As of the end of July, Texas had just 1,900 megawatts of installed utility-scale solar capacity, according to ERCOT, but up to 62,000 megawatts' worth of capacity in the queue for the next few years. That potential means that Texas has projects in the works that could eventually increase its solar energy generation by more than 30 times its current capacity.

Now that the price of solar equipment has become competitive in the energy market, Texas can begin to use the trove of wide, flat land in West Texas. The land is ideal for solar power, not only because of the ease of installation and a high number of sunny days a year, but also because much of the land is already connected to the energy grid by existing natural gas and oil projects in the area, Webber said.

“What we have in Texas is this 'can do' spirit and 'let's make money off our land,'” he said.

While all this may sound promising for Texas' renewable energy future, in spite of its high percentage of wind and growing solar capacity, the state still uses a larger percentage of power from natural gas than any other source — 38.3% — and has new projects in the pipeline, according to ERCOT.

But while natural gas does not pollute the atmosphere to the degree that coal does, traditionally extracted natural gas is still a finite resource and cannot be the primary power source for the state forever.

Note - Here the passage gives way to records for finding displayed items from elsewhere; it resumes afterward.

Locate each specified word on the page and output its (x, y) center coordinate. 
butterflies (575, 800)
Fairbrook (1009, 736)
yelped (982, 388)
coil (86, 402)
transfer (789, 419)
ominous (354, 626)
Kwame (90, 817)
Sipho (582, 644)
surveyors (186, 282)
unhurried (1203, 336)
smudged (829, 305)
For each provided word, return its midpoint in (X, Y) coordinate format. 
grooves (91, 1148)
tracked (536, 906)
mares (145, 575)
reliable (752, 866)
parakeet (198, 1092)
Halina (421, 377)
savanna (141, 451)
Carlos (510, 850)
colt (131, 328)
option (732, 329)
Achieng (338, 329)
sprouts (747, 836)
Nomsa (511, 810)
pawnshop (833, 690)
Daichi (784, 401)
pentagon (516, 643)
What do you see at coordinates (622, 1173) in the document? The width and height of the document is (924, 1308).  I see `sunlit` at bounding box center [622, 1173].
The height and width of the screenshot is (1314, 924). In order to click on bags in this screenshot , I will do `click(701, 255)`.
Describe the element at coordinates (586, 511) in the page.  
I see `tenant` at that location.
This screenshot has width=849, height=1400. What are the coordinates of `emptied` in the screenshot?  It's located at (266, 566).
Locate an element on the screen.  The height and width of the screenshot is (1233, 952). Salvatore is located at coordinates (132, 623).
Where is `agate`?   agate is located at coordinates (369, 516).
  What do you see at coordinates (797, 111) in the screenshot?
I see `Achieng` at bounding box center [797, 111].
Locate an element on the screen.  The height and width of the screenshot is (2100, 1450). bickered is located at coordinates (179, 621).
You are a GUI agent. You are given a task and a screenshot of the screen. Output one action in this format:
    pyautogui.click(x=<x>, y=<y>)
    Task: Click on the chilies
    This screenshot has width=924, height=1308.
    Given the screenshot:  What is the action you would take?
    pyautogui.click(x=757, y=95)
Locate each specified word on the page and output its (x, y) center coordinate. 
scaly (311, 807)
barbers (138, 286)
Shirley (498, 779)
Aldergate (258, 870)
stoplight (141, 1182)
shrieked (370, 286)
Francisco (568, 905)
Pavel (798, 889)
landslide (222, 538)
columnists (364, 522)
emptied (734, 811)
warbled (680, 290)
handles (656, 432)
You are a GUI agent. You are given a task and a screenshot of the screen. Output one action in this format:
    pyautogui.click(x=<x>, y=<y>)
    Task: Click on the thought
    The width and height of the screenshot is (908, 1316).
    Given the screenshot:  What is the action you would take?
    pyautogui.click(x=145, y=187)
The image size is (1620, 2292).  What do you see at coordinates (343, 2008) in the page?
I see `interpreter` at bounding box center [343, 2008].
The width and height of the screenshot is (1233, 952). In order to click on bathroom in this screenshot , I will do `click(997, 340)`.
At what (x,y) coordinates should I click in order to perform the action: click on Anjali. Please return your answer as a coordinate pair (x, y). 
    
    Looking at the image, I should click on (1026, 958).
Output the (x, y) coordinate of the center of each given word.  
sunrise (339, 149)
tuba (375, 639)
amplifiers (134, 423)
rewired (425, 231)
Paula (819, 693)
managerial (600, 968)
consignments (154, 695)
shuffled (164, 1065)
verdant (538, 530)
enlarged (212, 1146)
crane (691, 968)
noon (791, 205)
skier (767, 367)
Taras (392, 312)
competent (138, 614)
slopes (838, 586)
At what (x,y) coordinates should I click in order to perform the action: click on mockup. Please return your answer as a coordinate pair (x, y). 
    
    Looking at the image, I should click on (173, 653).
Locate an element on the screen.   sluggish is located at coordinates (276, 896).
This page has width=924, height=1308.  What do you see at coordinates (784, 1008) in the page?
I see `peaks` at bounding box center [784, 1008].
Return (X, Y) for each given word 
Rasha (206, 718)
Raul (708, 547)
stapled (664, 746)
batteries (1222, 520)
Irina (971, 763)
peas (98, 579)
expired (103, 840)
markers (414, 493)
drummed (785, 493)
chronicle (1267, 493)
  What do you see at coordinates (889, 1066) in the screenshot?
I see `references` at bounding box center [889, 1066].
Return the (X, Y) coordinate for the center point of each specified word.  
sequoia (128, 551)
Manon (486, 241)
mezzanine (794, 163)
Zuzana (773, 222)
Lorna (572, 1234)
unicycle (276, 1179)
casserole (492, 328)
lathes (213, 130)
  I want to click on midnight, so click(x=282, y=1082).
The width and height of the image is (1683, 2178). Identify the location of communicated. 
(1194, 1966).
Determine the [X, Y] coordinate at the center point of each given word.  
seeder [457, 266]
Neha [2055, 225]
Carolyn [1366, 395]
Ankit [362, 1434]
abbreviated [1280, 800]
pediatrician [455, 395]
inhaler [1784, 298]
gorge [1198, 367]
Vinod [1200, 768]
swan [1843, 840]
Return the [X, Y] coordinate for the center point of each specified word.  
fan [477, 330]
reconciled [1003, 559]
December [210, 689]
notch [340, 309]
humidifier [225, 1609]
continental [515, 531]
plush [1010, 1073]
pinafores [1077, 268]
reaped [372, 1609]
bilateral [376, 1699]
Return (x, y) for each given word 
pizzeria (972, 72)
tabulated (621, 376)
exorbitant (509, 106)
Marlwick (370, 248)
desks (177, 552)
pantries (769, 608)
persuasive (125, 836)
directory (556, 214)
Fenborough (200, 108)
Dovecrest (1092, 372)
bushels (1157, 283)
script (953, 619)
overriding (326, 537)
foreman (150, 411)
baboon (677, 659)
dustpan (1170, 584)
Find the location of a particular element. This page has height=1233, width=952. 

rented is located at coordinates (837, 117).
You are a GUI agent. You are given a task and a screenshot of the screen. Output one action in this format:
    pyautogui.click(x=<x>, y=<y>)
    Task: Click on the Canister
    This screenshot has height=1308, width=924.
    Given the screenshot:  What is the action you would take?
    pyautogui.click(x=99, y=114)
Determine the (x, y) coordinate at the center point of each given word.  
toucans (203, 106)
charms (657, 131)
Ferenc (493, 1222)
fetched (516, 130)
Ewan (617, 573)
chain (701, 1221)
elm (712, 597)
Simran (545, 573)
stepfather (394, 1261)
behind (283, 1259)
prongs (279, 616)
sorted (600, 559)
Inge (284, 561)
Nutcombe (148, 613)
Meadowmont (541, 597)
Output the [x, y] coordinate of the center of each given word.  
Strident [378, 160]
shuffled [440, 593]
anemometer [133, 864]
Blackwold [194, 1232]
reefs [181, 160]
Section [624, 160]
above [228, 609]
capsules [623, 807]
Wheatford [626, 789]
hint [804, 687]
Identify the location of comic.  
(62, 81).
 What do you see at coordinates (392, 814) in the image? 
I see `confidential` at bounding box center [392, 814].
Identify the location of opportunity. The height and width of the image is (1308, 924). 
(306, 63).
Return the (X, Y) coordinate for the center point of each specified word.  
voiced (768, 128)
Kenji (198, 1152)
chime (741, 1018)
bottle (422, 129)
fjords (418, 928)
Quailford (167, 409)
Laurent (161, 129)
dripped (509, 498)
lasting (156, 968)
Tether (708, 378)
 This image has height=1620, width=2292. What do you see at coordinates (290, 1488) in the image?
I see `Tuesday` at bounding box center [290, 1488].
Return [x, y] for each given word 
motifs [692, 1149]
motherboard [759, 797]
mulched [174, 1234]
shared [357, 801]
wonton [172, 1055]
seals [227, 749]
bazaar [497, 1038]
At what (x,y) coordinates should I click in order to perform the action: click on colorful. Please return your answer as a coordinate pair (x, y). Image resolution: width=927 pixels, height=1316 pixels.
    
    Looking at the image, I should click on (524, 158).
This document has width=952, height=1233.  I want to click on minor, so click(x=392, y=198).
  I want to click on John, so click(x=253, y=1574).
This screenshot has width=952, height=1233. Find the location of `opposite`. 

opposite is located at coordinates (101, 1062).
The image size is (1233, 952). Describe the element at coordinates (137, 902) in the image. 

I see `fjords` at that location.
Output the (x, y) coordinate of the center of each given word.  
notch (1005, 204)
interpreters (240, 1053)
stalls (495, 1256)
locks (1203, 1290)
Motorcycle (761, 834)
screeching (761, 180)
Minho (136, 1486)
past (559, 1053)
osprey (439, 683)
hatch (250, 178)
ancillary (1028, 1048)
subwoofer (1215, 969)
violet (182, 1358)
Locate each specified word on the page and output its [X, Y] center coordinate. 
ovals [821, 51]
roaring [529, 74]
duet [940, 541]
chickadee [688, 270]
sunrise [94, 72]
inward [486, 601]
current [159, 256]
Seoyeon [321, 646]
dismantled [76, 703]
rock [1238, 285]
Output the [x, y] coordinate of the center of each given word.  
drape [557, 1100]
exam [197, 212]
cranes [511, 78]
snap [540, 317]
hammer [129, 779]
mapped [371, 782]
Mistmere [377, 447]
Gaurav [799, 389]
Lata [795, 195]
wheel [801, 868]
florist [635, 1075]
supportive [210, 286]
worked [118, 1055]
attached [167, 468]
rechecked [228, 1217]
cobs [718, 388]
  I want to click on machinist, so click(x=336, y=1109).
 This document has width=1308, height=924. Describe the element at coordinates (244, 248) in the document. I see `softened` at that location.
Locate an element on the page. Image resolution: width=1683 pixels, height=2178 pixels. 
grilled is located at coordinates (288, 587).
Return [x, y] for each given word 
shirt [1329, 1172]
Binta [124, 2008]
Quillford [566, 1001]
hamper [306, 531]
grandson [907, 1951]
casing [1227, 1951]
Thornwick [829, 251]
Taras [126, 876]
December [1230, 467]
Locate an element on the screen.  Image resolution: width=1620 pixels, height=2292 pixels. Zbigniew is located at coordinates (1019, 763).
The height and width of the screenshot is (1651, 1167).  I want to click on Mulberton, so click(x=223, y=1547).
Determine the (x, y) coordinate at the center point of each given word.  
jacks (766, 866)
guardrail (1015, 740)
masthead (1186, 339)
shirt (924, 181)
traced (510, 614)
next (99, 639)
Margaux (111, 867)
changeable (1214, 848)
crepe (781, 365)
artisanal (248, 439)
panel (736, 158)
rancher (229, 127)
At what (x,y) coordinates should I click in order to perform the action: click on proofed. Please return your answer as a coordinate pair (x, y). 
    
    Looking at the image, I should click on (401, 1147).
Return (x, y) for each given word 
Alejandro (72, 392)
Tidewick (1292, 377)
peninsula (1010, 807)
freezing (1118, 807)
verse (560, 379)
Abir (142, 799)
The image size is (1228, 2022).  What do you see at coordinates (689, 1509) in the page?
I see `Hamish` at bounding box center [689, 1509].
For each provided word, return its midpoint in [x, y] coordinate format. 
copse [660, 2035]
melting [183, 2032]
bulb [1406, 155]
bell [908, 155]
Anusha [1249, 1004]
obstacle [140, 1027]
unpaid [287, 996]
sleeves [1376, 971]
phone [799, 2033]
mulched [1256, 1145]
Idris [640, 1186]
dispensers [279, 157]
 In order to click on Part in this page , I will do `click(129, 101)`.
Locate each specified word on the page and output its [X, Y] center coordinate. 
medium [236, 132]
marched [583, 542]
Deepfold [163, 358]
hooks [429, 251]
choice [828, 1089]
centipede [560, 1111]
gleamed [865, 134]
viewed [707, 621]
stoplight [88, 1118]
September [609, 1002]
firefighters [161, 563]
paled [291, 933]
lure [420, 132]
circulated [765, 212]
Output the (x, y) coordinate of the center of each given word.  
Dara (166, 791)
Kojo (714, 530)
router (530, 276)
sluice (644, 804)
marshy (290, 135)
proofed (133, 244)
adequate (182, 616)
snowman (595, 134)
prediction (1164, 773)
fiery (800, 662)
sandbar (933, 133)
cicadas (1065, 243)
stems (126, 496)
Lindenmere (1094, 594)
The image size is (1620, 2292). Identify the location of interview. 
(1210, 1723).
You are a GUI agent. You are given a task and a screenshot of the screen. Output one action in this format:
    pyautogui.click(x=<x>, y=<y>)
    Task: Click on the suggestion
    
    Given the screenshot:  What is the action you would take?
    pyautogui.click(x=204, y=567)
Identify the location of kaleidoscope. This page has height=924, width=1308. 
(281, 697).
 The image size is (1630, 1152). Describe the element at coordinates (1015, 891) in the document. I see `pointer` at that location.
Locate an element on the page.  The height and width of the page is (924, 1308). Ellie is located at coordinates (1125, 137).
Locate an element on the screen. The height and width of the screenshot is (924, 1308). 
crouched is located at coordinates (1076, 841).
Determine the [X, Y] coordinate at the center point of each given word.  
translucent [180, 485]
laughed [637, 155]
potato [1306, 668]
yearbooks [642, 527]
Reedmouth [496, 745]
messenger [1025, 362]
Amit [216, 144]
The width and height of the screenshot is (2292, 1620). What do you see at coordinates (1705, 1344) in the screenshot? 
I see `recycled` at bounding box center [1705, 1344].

Whereas coal has to be imported from other states, a lot of natural gas is produced here and is easy to turn to for energy. When new facilities are built, the owners expect them to be used and to generate income for years, which risks committing the state to producing a certain percentage of its energy from those facilities, Webber said.

Consequently, increasing Texas' renewable energy production isn't as simple as building more cost-effective wind and solar facilities, he said.

But there are options. Renewable natural gas, known as bio gas, can be pulled from decomposing natural matter in places like landfills, waste water and the atmosphere. This kind of gas is renewable and can be stored in and travel through existing natural gas infrastructure.

Although facility owners might prefer traditional natural gas, and bio gas is fairly expensive currently, new and existing natural gas facilities could use bio gas in the future, Webber said.

“In Texas we have a blessing of resources,” he said.

A low-carbon future for Texas will include a creative and flexible combination of those energy sources. And while the impact of energy production and pollution happens on a global scale, the limits of local resources should be what drives decisions about future energy plans, Webber believes.

“The solution that works for sunny California might not work for cloudy Vermont,” he said.

Unfortunately, although Texas has a cornucopia of energy production possibilities, it's not straightforward for the state to become a leading source of energy for the country. There are three power grids: Western, Eastern and Texas, Webber pointed out.

Most of Texas is not set up to transfer power to other parts of the country. Although interconnection would be relatively simple from an engineering perspective, it is complicated from a market and policy standpoint, he said.

Instead, he proposed a different solution. If Texas becomes a leading producer of clean energy, then so too could it become a front-runner in manufacturing and use low-carbon energy to make and export cleaner goods to the rest of the country.